**What is being asked**
Show each line of the material below that contains the string "width", copying every such line in full.

**Items**
########################################

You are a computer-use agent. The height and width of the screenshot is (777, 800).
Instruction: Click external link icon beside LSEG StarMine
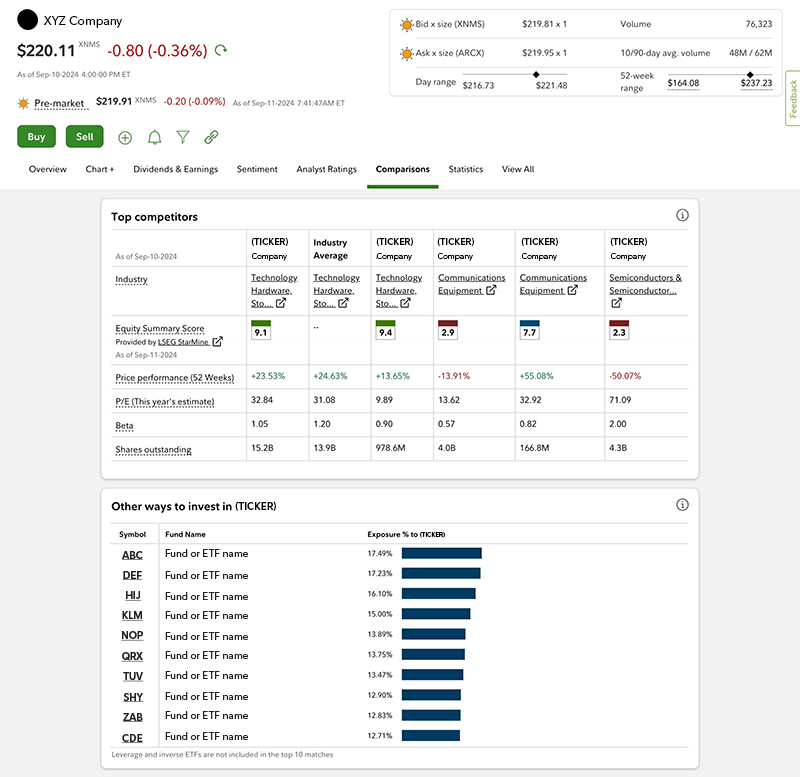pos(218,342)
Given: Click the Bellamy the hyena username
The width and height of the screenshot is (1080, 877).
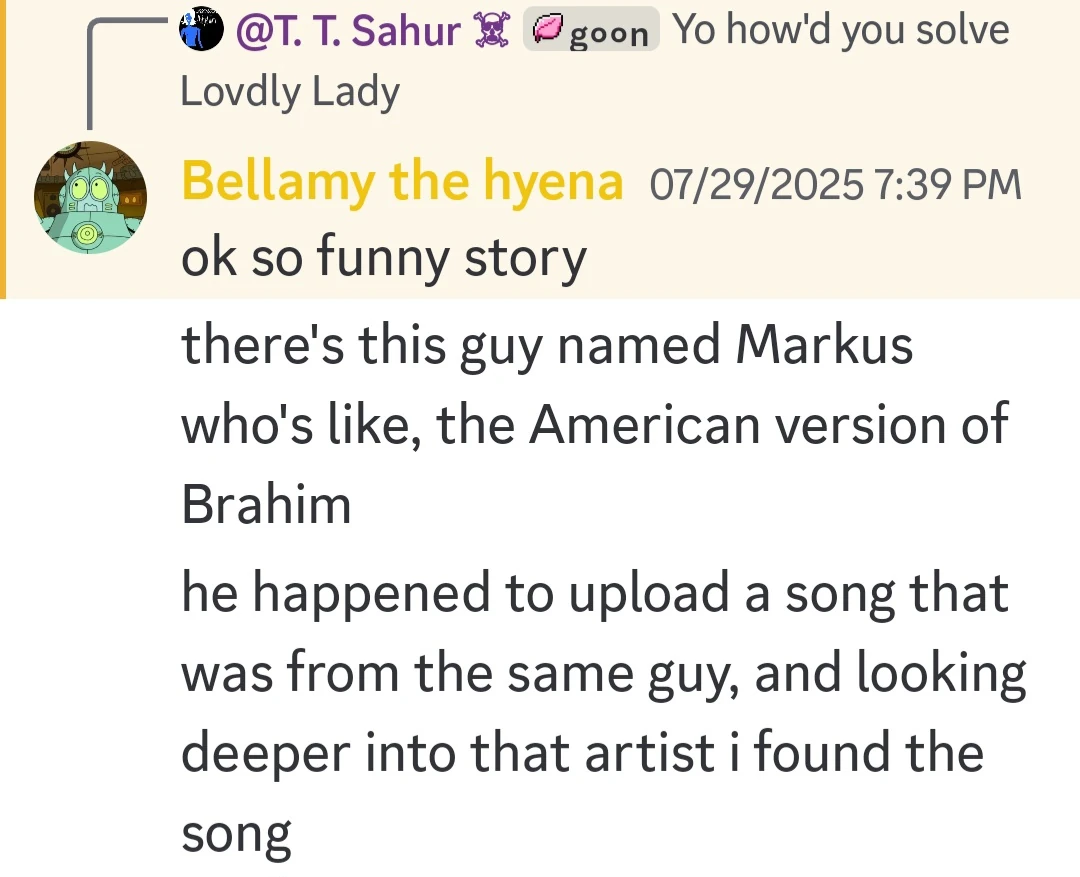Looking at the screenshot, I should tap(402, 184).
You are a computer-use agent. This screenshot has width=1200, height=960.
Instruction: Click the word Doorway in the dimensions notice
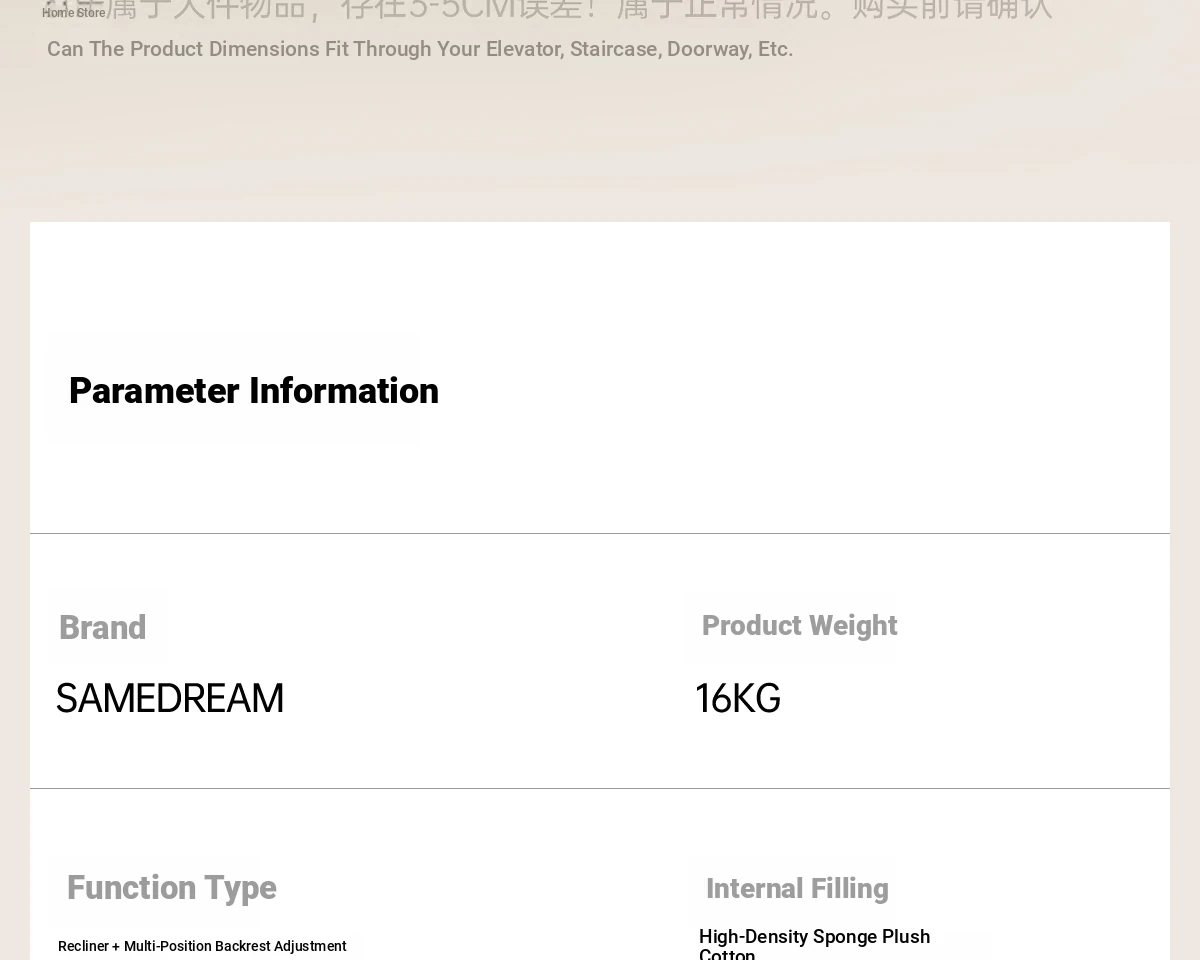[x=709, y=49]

########################################

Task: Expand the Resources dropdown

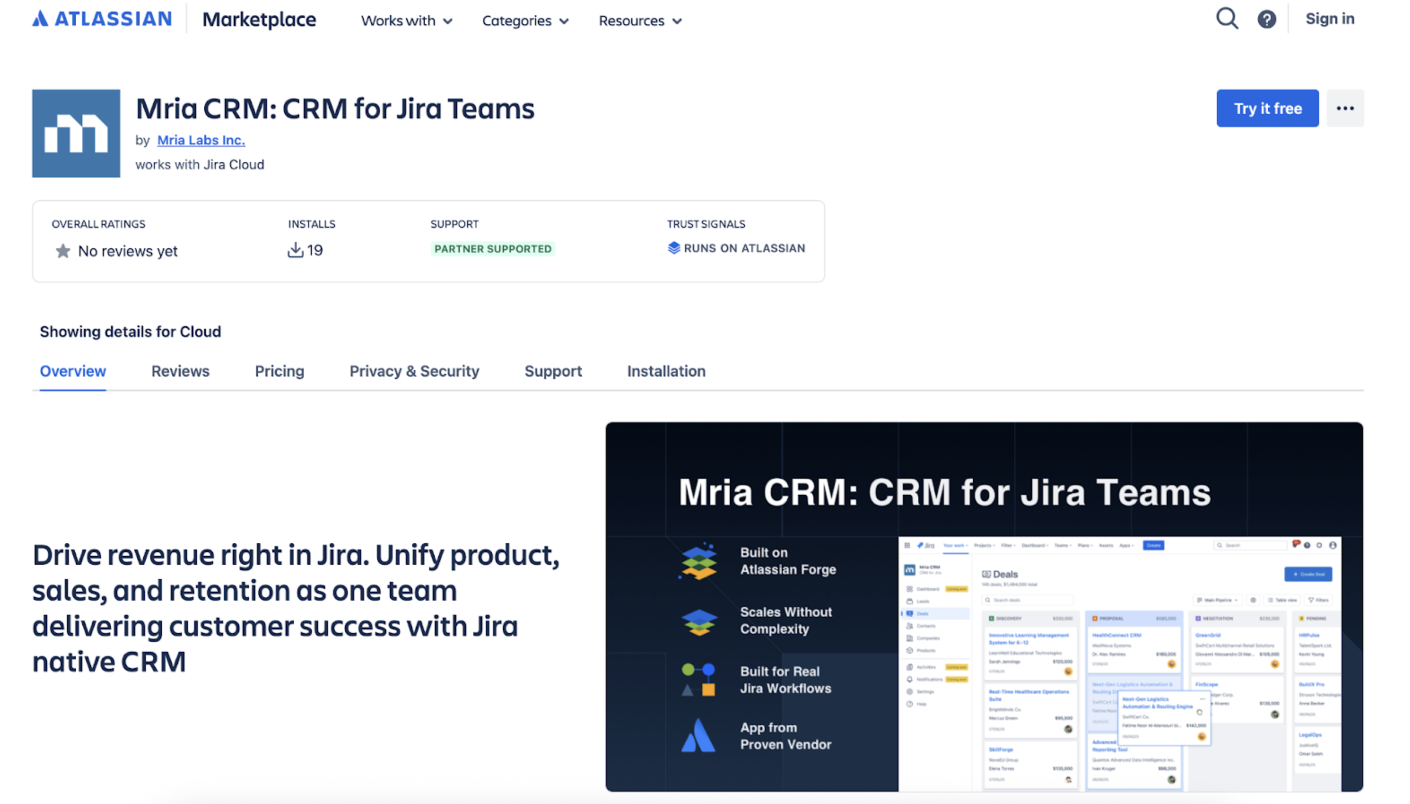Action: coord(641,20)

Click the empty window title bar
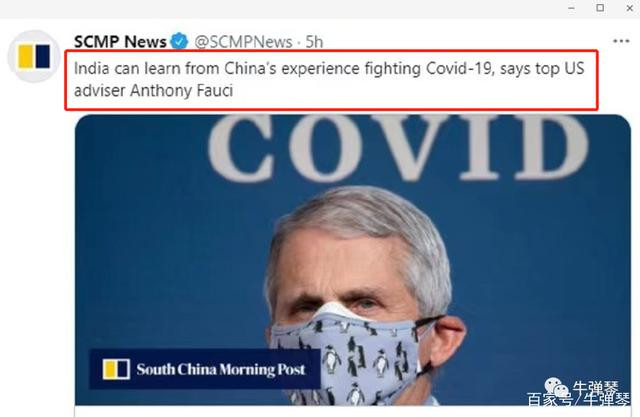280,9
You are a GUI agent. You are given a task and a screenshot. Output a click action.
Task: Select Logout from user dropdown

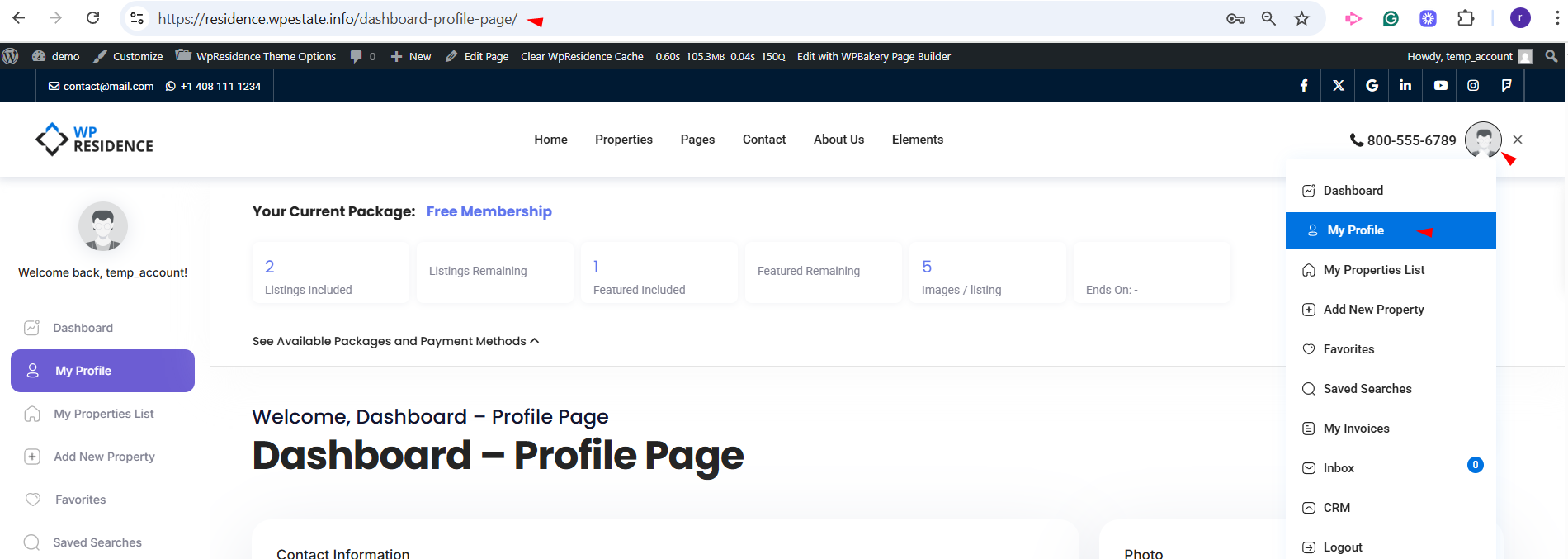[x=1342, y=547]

########################################

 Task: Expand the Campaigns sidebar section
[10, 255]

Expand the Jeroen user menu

########################################

**Written solution**
You are a computer-use agent. The height and width of the screenshot is (777, 800).
The width and height of the screenshot is (1080, 877).
You are a computer-use agent. This screenshot has width=1200, height=960.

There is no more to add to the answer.